When elective surgeries were canceled, my area of the hospital became eerily quiet. It felt like a ghost town. Because our surgical unit consists of three floors, and non-emergency surgeries were no longer on the books, one surgery recovery floor became a COVID unit. Senior surg-med nurses continued caring for surgery patients. Other nurses, like myself, became part of the coronavirus team. By late summer, the influx of COVID patients slowed, elective surgeries resumed and I returned to my original duties.  

HOW DO YOU THINK ST. ELIZABETH PREPARED YOU FOR CIRCUMSTANCES LIKE THIS?

St. Elizabeth prepared me to be the best nurse possible no matter what circumstances I face. I learned to get the job done thoroughly and safely while providing compassionate care to my patients—pandemic or not.

WHAT ADVICE WOULD YOU GIVE TO NEW NURSES?

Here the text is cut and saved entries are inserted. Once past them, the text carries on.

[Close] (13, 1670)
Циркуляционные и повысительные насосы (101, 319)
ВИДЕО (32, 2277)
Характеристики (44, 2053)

As scary as it might feel as a new graduate, ask questions. I promise, you’ll figure it out!

HOW DID ST. ELIZABETH SCHOOL OF NURSING PREPARE YOU FOR YOUR CAREER?

If I had a dollar for every time I said, “Wow, thank you, St. Elizabeth!” I’d have a nice little side income. My first day on the job, I saw the difference between what I learned in nursing school and my workplace peers’ preparedness. Our professors guided us every step of the way. They built our confidence levels so we could problem-solve and succeed on our own. I graduated in 2019, and, already, student nurses are assigned to me for their clinicals. That’s the St. Elizabeth difference.

WHAT IS THE TOUGHEST PART ABOUT BEING A NURSE?

When COVID first began, I found it difficult to leave job stressors and worry at work. The things nurses see take a considerable toll on them emotionally. This year, with visitor restrictions, patients were unable to see family and felt alone. That was difficult for me to deal with. I became a support system for strangers in their hardest moments. I wanted to sit with them and hold their hands, yet I had other patients who needed me too. I learned to take one moment at a time and spend extra minutes with patients whenever I could.

HOW DO YOU SEE YOURSELF AND YOUR NURSING PRACTICE THROUGH THE LENS OF THE SCHOOL'S MISSION OF PREPARING NURSES TO CONTINUE IN CHRIST'S HEALING MINISTRY?

I serve a very diverse population in Indianapolis. Ensuring that I follow in Christ’s footsteps by providing compassionate and empathetic care to everyone regardless of their race, religion or economic status means everything to me as a human being and nurse.